@Gork , according to my reader stats, I'm now on my 57th sensor, been using it for about 2 years now.
Sure, 4 or 5 of those sensors have been plain sketchy and untrustworthy, Abbott have been ok with replacing them.
I'd urge you not to jump to conclusions too quickly about them. It can take a few months to figure out libre's quirks and foibles.
I think that new users are sometimes frustrated about the differences between a libre scan and a bg test. But, behind the scenes, there's sometimes perfectly legitimate reasons for those differences.
For example, you say that in the morning libre read 81 and a bg test read 140. Obviously, I don't know the full context in which that happened, but something I'd offer as a general observation from my own experience is that on getting up in the morning, I get a subset of "dawn phenomenon" called "foot on floor" - I'll easily go from 5 to 9 just by getting up as my body prepares itself for the day ahead. I deal with it by a 2 or 3u pin.
How that relates to libre questionable results is that the glucose is released into the bloodstream first and it takes time to then be distributed around the body and seep out through capillaries into the interstitial fluid, which is what libre is measuring, not blood directly.
So, let's say you've got a bit of "foot on floor" going on. It's entirely possible that glucose in blood is x and glucose in interstitial fluid is y, and y is substantially less than x because the glucose in blood hasn't yet got to the interstitial fluid.
Another example would be when I'm trying to correct a high of, say, 8 or 9. I'll inject a few units, and then watch despondently as the libre seems to show no drop to 5 happy land. But then I'll do a bg test and I'm at 6. So the 2u has worked, libre is still showing 9, meter is showing 6, big difference, but it's entirely explainable because changes in bg take time to show up in IF. It's why we need to not just look at the number - we need to think also about what else is going on. In this example, there's active IOB hitting hard, and it's dropping in blood first, and will take time to be reflected in IF later, so I would expect libre and bg to differ.
I think that many new users fail to appreciate the time aspect of this, caused by the fact that bg and IF are different things.
BG, even in non-Ts, isn't actually that stable. It's a constantly moving dynamic system with inputs and outputs, so there's bound to be situations where glucose in blood and in IF differ - for biological reasons, not sensor error.
I was just as frustrated as you are in my first couple of weeks with libre. But I persevered, and after a while it becomes easier to read it. I think many make the mistake of just looking at the number without factoring in the surrounding context, the differences between blood and IF, and failing to consider that time makes a difference.
To make sense of it, it's important to take into account the biology of the relationship between the blood and IF spaces, cross-check against last bg test and where you might expect to be based on last bolus/carbs.
There's third party add-ons such as blucon from Ambrosia Systems and MiaoMiao from High Brilliant Technology, which let you calibrate output from libre. They're small transmitters which are placed on top of libre and ping readings to your phone every 5 mins.You type in a bg reading so that the programme knows that the x it's getting from the sensor means x in terms of bg. My blucon, with an android app xdrip+ has tidied up a few sensors which I would have otherwise have sent back. MiaoMiao is good for iphones as it runs through an ios app, Spike.

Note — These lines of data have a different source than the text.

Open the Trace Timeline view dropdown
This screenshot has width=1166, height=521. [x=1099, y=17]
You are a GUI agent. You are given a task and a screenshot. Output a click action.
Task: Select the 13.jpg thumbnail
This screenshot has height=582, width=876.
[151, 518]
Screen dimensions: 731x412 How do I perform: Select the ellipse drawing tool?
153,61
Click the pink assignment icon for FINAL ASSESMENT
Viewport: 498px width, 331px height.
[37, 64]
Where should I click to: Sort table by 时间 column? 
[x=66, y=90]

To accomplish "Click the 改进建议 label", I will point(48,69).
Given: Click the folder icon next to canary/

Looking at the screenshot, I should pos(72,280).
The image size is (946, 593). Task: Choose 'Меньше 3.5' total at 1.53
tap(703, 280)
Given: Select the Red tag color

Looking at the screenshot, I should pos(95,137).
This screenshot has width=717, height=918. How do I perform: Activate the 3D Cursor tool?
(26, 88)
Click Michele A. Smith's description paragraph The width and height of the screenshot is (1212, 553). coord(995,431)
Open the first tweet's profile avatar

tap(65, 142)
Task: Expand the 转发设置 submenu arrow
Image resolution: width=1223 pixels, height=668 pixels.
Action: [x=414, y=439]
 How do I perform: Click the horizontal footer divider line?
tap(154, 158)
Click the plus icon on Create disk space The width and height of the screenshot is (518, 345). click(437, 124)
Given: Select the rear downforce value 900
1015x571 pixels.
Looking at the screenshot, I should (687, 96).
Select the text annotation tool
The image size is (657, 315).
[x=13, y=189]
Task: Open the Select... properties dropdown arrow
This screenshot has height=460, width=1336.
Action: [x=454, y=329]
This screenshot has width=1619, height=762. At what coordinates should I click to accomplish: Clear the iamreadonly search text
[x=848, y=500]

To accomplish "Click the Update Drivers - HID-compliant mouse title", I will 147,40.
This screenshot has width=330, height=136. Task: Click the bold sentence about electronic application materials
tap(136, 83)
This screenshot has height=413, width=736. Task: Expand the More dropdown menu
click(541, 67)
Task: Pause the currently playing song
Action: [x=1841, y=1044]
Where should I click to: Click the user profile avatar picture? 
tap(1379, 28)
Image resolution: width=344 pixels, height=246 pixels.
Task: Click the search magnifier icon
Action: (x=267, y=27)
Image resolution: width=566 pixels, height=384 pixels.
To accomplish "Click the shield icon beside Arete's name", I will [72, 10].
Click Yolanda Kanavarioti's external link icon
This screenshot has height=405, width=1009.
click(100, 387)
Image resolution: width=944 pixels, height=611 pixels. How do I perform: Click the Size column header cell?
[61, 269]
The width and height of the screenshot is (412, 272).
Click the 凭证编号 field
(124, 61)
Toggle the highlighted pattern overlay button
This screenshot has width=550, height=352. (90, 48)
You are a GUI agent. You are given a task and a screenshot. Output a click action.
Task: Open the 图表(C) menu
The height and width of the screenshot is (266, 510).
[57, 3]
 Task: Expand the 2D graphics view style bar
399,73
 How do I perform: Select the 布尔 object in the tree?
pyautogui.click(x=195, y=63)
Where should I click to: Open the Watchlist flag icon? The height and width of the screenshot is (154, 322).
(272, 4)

Plus they do high and low alerts, which makes life on insulin soooo much easier.
But, of course, there are some people for whom these things just don't work at all. I don't know the exact reasons why, but you're basically putting something into your body which isn't meant to be there, so the "foreign body response" kicks in to try to repel it, and even after that's given up the fight against a filament way bigger than they are, it can get clagged up with "biofouling", biological detritus swimming around in the IF, so that glucose can't actually get to the filament to be measured, hence fake lows. I'm not a doc or scientist, but it just seems that some people have biology which just makes them more prone to 'clagging up" sensors than others.
Hope it works out for you eventually, but it can take a bit of time getting used to it.